Session

Because Nobody Wants to Edit Drums: Building Trainable Audio Production Tools via Machine Learning

There is a vast untapped potential for "intelligent" audio tools that empower human musicians, composers, producers and engineers to do their work more efficiently and enable customized, trainable experiences that unlock new forms of creativity. Usually when people speak of machine learning and audio, they refer to speech recognition or speech synthesis; and when "machine learning" and "music" appear together, it's often either regarding data analytics of music-business (micro)transactions for publishing & streaming, or regarding algorithmically generated MIDI compositions.

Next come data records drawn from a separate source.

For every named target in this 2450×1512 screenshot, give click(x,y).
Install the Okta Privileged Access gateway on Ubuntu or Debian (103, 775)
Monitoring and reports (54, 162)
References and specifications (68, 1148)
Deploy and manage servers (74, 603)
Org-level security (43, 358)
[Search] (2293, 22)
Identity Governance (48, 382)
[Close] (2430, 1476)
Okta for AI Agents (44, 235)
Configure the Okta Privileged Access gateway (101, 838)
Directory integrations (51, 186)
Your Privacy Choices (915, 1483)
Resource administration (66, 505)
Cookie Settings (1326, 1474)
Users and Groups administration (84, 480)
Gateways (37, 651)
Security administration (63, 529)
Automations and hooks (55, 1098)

In this session, rather, we will explore some of the core technologies behind tools to help humans better understand and manipulate audio signals and the instruments that produce them, to organize and find samples & loops based on learnable preferences, and novel, trainable signal-processing 'plug-ins'. The music industry is facing numerous challenges, but new tools can offer opportunities for efficient, collaborative and above all creative activities that inspire artists, engineers and listeners alike.

Topics We'll Look At:
- A quick survey of commercial ML tech currently available for the music production toolchain
- Classification and regression of time series data (not just for stocks & weather)
- Convolutional and Recurrent Neural Networks for audio (admit it, you're tired of MNIST & cats-vs-dogs)
- Cloud computing (or, empowering laptop users with GPU-compute capability)
- Data-parallel multi-GPU and multiprocessor execution (for speed)
- Homomorphic encryption (to preserve IP & privacy)
- Object detection (e.g. for imagery of vibrating musical instruments, and for audio segmentation)
- A little math, such as function spaces and convexity (to help your training converge quickly)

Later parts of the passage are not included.